-- Given data follows --

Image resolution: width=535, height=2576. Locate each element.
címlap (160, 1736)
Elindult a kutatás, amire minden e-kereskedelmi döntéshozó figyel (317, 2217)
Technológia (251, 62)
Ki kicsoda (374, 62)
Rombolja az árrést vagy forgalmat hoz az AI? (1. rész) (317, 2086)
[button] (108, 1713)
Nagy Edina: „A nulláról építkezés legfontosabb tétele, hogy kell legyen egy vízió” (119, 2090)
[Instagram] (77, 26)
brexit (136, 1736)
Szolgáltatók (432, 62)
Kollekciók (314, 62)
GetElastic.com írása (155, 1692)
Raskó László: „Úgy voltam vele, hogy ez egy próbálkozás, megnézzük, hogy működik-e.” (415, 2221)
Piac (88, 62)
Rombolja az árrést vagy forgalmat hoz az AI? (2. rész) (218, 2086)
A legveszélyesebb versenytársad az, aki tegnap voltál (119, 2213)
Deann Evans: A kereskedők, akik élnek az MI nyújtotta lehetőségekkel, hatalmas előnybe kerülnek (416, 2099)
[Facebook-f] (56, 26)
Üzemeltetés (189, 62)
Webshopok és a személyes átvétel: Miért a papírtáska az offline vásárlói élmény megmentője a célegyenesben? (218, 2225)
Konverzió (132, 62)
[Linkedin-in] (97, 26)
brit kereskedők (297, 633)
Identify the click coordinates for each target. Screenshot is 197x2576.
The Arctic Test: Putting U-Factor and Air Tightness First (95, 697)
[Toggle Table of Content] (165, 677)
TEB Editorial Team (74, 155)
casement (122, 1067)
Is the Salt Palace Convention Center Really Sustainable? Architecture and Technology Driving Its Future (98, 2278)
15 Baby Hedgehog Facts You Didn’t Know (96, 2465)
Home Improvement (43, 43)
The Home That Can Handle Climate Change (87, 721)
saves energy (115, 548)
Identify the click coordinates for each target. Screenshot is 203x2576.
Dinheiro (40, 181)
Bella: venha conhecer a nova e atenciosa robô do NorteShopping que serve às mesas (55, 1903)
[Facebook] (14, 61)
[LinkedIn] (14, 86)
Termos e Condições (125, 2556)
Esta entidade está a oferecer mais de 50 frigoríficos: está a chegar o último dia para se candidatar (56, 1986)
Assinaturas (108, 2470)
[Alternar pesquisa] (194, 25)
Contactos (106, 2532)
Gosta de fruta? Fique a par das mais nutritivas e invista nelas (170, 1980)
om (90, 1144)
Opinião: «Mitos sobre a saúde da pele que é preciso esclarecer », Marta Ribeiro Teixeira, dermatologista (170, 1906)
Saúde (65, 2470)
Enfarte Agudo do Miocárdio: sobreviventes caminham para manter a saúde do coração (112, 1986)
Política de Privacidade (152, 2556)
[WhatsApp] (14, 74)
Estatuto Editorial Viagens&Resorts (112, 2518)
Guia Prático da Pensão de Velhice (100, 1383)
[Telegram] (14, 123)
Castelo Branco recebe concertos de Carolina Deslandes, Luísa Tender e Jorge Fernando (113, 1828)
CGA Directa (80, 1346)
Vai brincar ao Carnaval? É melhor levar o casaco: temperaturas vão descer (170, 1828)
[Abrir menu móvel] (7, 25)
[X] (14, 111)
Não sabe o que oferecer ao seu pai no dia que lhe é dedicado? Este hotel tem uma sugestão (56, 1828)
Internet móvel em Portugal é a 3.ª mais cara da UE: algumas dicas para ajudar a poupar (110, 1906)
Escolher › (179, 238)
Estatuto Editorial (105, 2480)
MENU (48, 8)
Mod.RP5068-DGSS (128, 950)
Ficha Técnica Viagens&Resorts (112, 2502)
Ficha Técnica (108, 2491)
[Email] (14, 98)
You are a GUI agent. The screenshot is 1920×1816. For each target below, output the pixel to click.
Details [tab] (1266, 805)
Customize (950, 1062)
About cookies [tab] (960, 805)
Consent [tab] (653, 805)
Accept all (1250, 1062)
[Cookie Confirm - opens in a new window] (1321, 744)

-- Given data concluded --

Scan the listing above for the line that has "The Arctic Test: Putting", then copy exactly from that line through the line that has "Bella: venha conhecer".

The Arctic Test: Putting U-Factor and Air Tightness First (95, 697)
[Toggle Table of Content] (165, 677)
TEB Editorial Team (74, 155)
casement (122, 1067)
Is the Salt Palace Convention Center Really Sustainable? Architecture and Technology Driving Its Future (98, 2278)
15 Baby Hedgehog Facts You Didn’t Know (96, 2465)
Home Improvement (43, 43)
The Home That Can Handle Climate Change (87, 721)
saves energy (115, 548)
Identify the click coordinates for each target. Screenshot is 203x2576.
Dinheiro (40, 181)
Bella: venha conhecer a nova e atenciosa robô do NorteShopping que serve às mesas (55, 1903)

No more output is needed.